[Opening Given records section]

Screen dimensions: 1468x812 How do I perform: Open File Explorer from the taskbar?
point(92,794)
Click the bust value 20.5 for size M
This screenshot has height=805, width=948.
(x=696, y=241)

[Closing Given records section]

Activity ▸
Repeat all of the data exactly.

Task response ▸
Screen dimensions: 1468x812 How do I perform: Open File Explorer from the taskbar?
point(92,794)
Click the bust value 20.5 for size M
This screenshot has height=805, width=948.
(x=696, y=241)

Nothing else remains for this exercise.